Underline

How do you step up to compete at the top level?

Back
Martin port

By Martin Port

18 July 2022

In this special video series, former England footballer and manager Kevin Keegan gives his secrets to great leadership.

In the eighth of nine videos with BigChange founder Martin Port, Kevin discusses how people can get a promotion and aim for a top management job.

Watch the video or read the transcript below.

Martin: 

We’ve talked about moving from the first office, to the second and so on. I’ve got milestones. I know what I want to achieve and the steps I need to take to get to that vision, but sometimes you just can’t feel it.

As a player, and also a manager, who climbed from the second division to the premier league, how difficult is it? How did you deal with it and how did you do it?

Kevin: 

Well I did it both as a player and a manager. As a player, you’ve just got to go out and play and the management has the worry. When you’re a manager, a leader, you have to convince these players to keep going.

I think it’s quite simple. We won the championship with Newcastle by quite a few points and we were an outstanding team in that division. We already knew from the cups we’d played in, with teams from the Premier League, we’d do okay.

People know that if you put the bottom half of the Premiership and the top half of the Championship together you’d get different winners every year.

There’s not a lot of difference. What we had to convince our players was that we weren’t just going up into the Premier League, we were trying to win it. We set the bar high, we didn’t plan to consolidate.

I think consolidate is the one word that should be banned in footballing terms. If a chairman comes to you and says ‘lets consolidate’ – I had this at Man City – it means you’re going backwards.

While you consolidate, everyone just jumps over you.
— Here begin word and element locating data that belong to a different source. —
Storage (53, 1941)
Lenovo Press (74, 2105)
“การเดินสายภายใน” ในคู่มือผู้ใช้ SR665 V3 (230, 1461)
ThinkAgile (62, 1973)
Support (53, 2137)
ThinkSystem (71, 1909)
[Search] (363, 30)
It means you want to stay where you are, but you won’t because of the ambition of other teams. You’re settling for mediocrity.

At Newcastle when we went up we convinced the players by looking at the league, how we’d dominated teams from it in the cups, and knowing that we weren’t your normal, newly promoted, team. We were a very good side.

A Premiership side playing in the Championship for one season. We believed that and I think the players could see what we were talking about.

My programming notes on the first home game we had was “Watch out Sir Alex we’re after your title”. I remember one of the directors coming to me before the game and saying “What is this? You’ve put us all under unbelievable pressure.”

I couldn’t believe it! I honestly believed – and wanted my players to believe – we could go up and win the league, even if we end up finishing second or third. We actually ended up fifth.

Everyone else expects the teams to come up and try to survive. Survival is not what we wanted. We wanted to push the players to aspire to be right up the top of that table.

With your Manchester United’s, Tottenhams, Arsenals. We did it. And we did it because we sowed the seeds in their minds that we were good enough. If we had to convince them of that, that’s what we were going to do.

In terms of setting targets, the chairman was okay but the board member wanted the pressure off. I wanted my players and staff to not think we were just in that league to make up the number but that we were going to have a very good go at it.

Martin: 

The big word that came out for me there was consolidation.

Kevin: 

Here was a guy saying “lets just go in there and if we stay up, that’s good”.

Now if we’d said that to the players, I don’t think we’d have ever finished near the top. But we set the target.